PASSAGE PROVIDED —
--- Begin ---
Image tasks with IDEFICS

While individual tasks can be tackled by fine-tuning specialized models, an alternative approach that has recently emerged and gained popularity is to use large models for a diverse set of tasks without fine-tuning. For instance, large language models can handle such NLP tasks as summarization, translation, classification, and more. This approach is no longer limited to a single modality, such as text, and in this guide, we will illustrate how you can solve image-text tasks with a large multimodal model called IDEFICS.

IDEFICS is an open-access vision and language model based on Flamingo, a state-of-the-art visual language model initially developed by DeepMind. The model accepts arbitrary sequences of image and text inputs and generates coherent text as output. It can answer questions about images, describe visual content, create stories grounded in multiple images, and so on. IDEFICS comes in two variants - 80 billion parameters and 9 billion parameters, both of which are available on the 🤗 Hub. For each variant, you can also find fine-tuned instructed versions of the model adapted for conversational use cases.

This model is exceptionally versatile and can be used for a wide range of image and multimodal tasks. However, being a large model means it requires significant computational resources and infrastructure. It is up to you to decide whether this approach suits your use case better than fine-tuning specialized models for each individual task.

In this guide, you’ll learn how to:

Load IDEFICS and load the quantized version of the model
Use IDEFICS for:
Run inference in batch mode
Run IDEFICS instruct for conversational use

Before you begin, make sure you have all the necessary libraries installed.

pip install -q bitsandbytes sentencepiece accelerate transformers

To run the following examples with a non-quantized version of the model checkpoint you will need at least 20GB of GPU memory.

Loading the model

Let’s start by loading the model’s 9 billion parameters checkpoint:

>>> checkpoint = "HuggingFaceM4/idefics-9b"

Just like for other Transformers models, you need to load a processor and the model itself from the checkpoint. The IDEFICS processor wraps a LlamaTokenizer and IDEFICS image processor into a single processor to take care of preparing text and image inputs for the model.

>>> import torch

>>> from transformers import IdeficsForVisionText2Text, AutoProcessor

>>> processor = AutoProcessor.from_pretrained(checkpoint)

>>> model = IdeficsForVisionText2Text.from_pretrained(checkpoint, dtype=torch.bfloat16, device_map="auto")

Setting device_map to "auto" will automatically determine how to load and store the model weights in the most optimized manner given existing devices.
--- End ---
Element and text position data
--- Begin ---
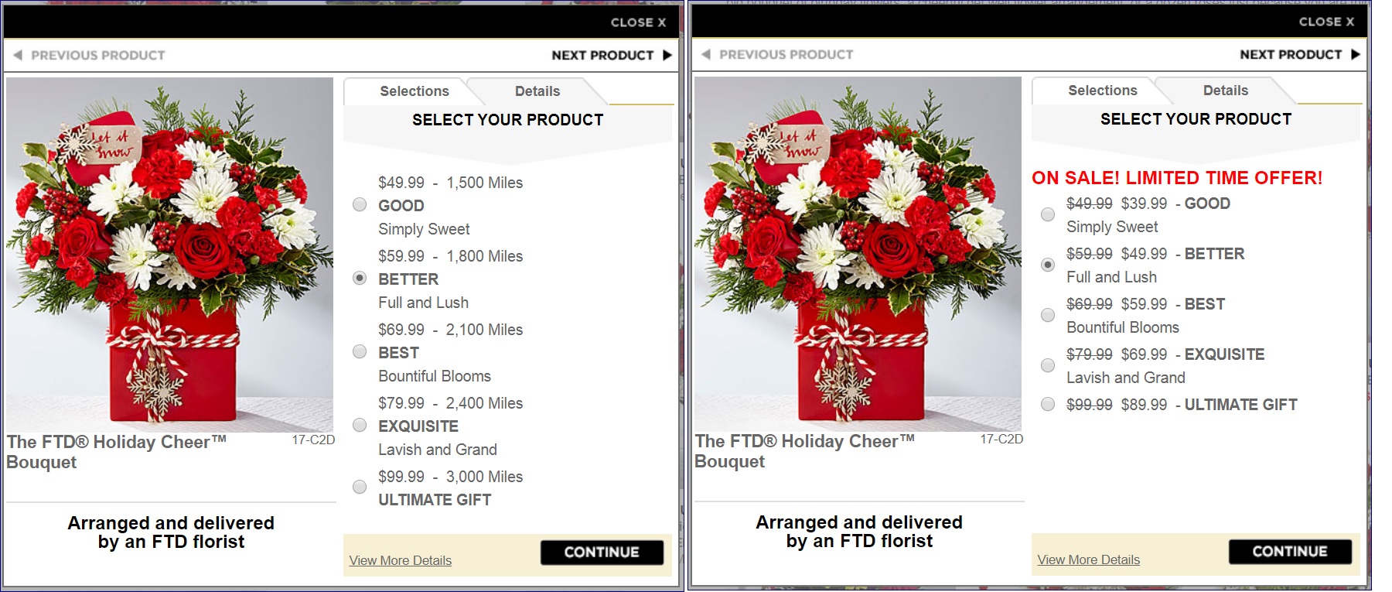Screen dimensions: 1392x592
Task: Choose the sale-priced BEST $59.99 option
Action: tap(1048, 315)
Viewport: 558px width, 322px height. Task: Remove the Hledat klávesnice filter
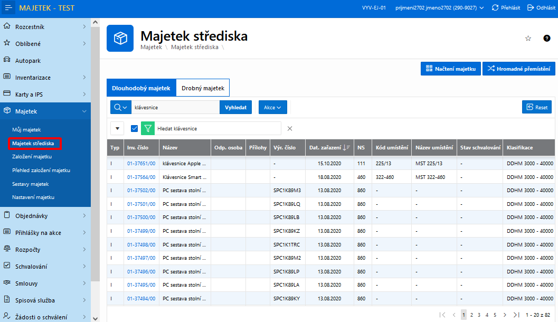pos(289,128)
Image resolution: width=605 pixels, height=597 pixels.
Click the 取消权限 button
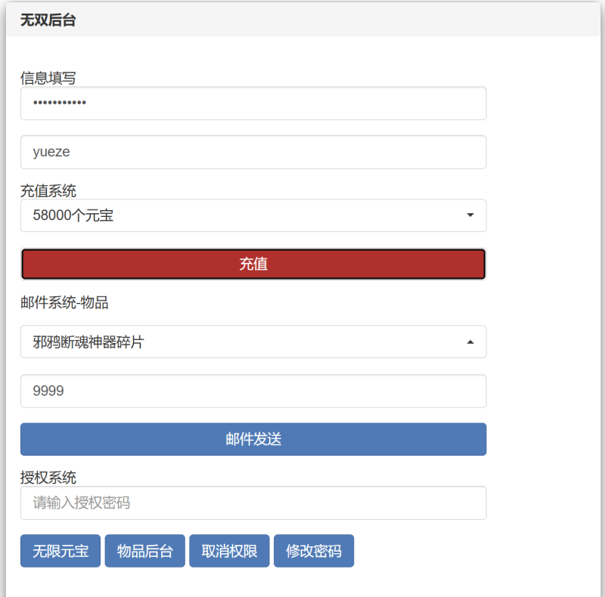click(x=229, y=550)
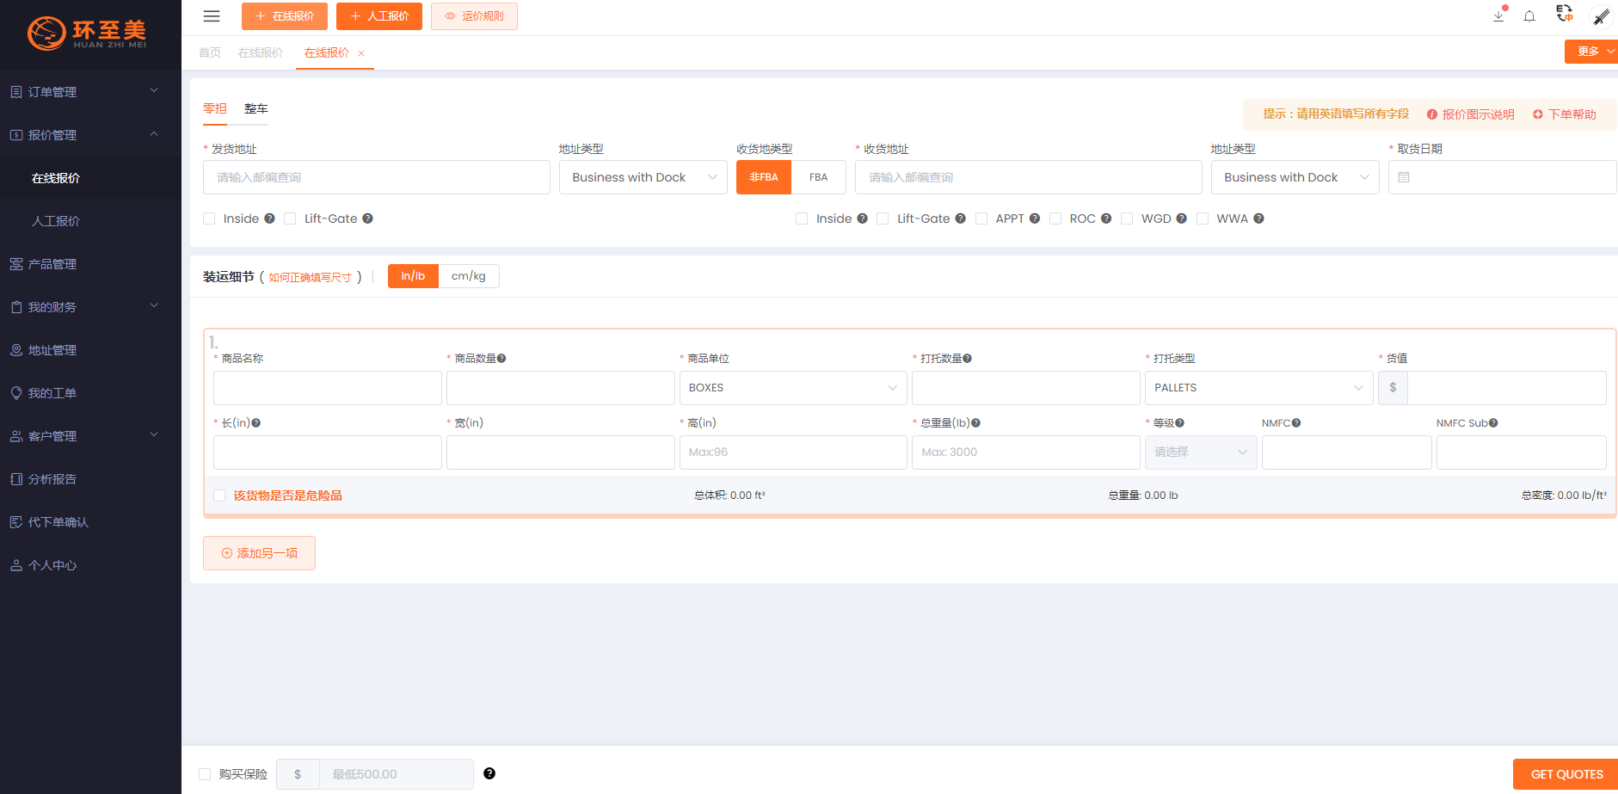Close the active 在线报价 tab
Image resolution: width=1618 pixels, height=794 pixels.
[361, 53]
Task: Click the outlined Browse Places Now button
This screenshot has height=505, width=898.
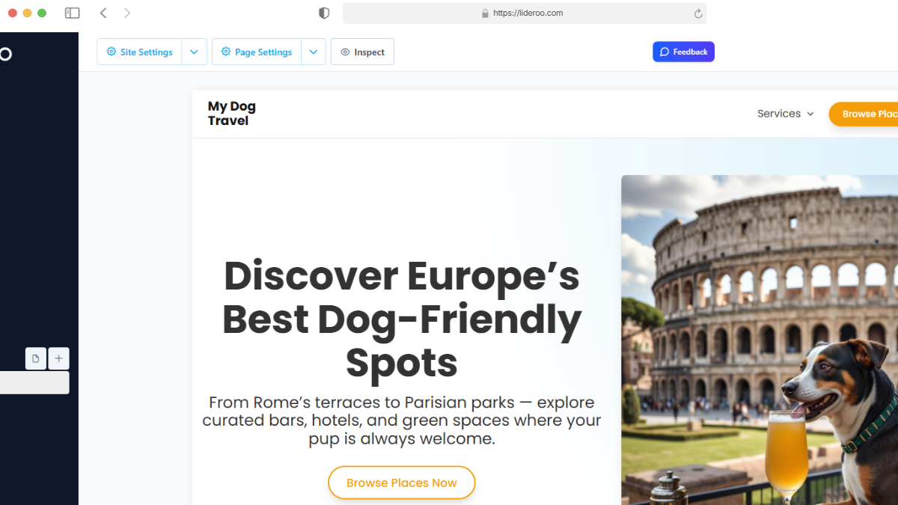Action: point(401,483)
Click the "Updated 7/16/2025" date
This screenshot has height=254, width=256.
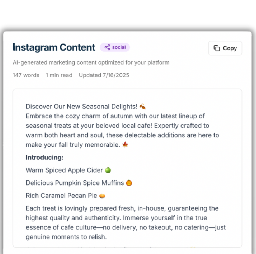104,75
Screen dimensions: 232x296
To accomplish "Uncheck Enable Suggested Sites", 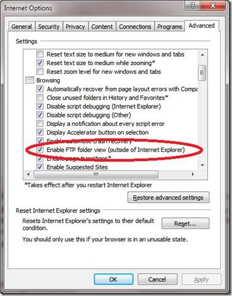I will [x=40, y=167].
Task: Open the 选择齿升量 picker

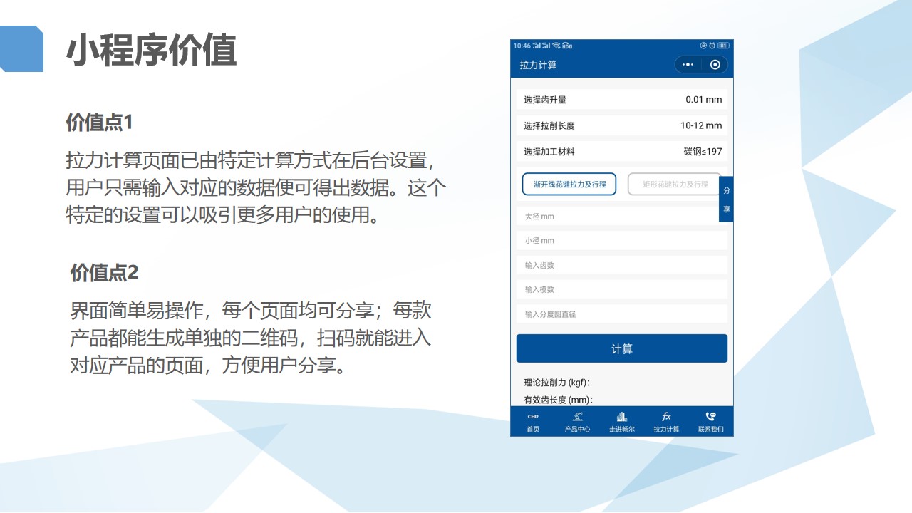Action: point(621,100)
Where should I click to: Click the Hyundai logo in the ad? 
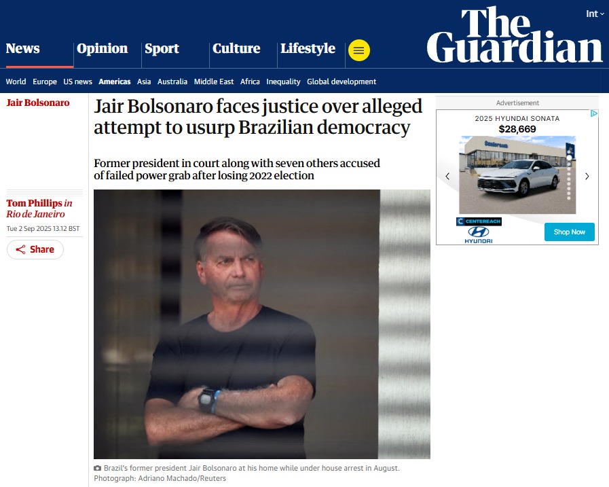point(479,235)
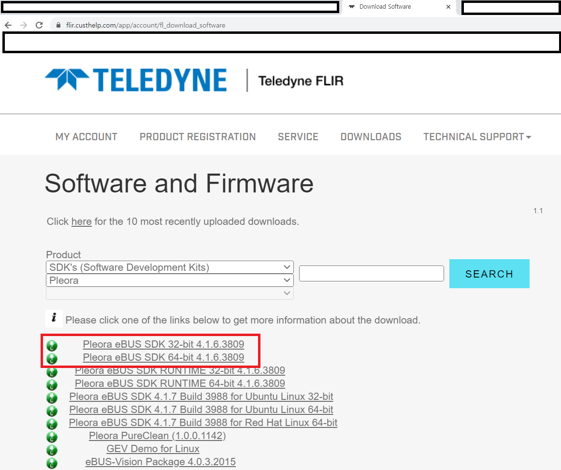Image resolution: width=561 pixels, height=470 pixels.
Task: Click the download icon beside Pleora eBUS SDK 32-bit
Action: (52, 345)
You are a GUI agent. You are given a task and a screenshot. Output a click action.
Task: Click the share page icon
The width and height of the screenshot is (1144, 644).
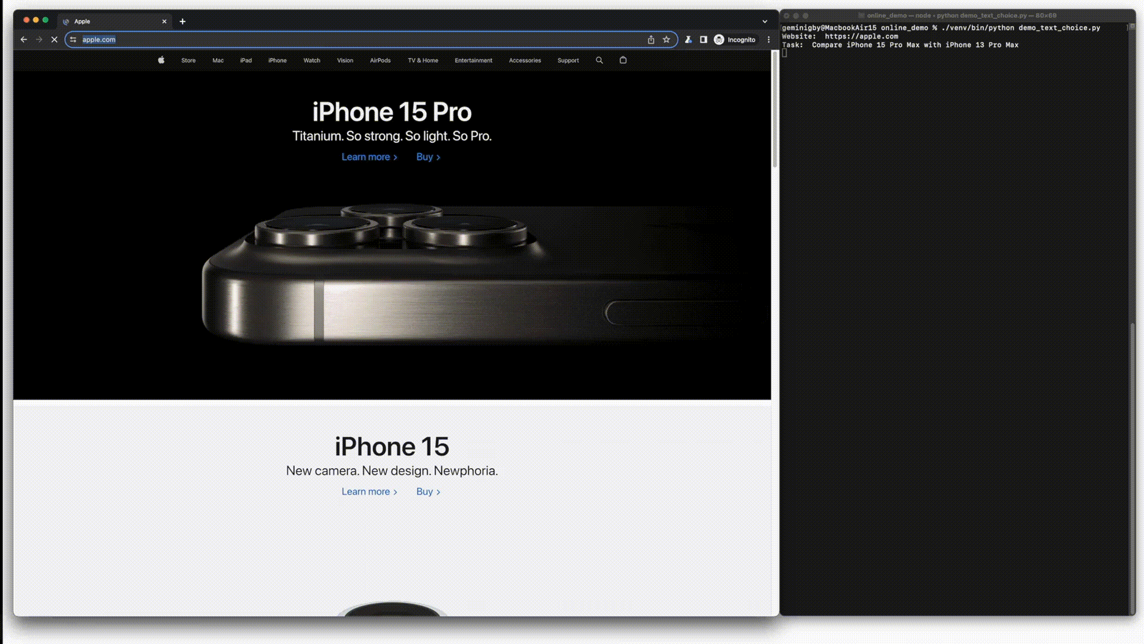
--- End ---
REQUIRED ACTIONS —
**A.** In the IDEFICS guide, how much GPU memory do you need to run the examples with a non-quantized version of the model checkpoint?
**B.** Write the next part of the IDEFICS guide, starting after its last sentence.
The listing has no connection to the IDEFICS guide.

THE RESULTS —
**A.** At least 20GB of GPU memory.

**B.**
Quantized model

If high-memory device availability is an issue, you can load the quantized version of the model. To load the model and the processor in 4bit precision, pass a BitsAndBytesConfig to the from_pretrained method and the model will be compressed on the fly while loading.

>>> import torch
>>> from transformers import IdeficsForVisionText2Text, AutoProcessor, BitsAndBytesConfig

>>> quantization_config = BitsAndBytesConfig(
...     load_in_4bit=True,
...     bnb_4bit_compute_dtype=torch.float16,
... )

>>> processor = AutoProcessor.from_pretrained(checkpoint)

>>> model = IdeficsForVisionText2Text.from_pretrained(
...     checkpoint,
...     quantization_config=quantization_config,
...     device_map="auto"
... )

Now that you have the model loaded in one of the suggested ways, let’s move on to exploring tasks that you can use IDEFICS for.

Image captioning

Image captioning is the task of predicting a caption for a given image. A common application is to aid visually impaired people navigate through different situations, for instance, explore image content online.

To illustrate the task, get an image to be captioned, e.g.:

Photo by Hendo Wang.

IDEFICS accepts text and image prompts. However, to caption an image, you do not have to provide a text prompt to the model, only the preprocessed input image. Without a text prompt, the model will start generating text from the BOS (beginning-of-sequence) token thus creating a caption.

As image input to the model, you can use either an image object (PIL.Image) or a url from which the image can be retrieved.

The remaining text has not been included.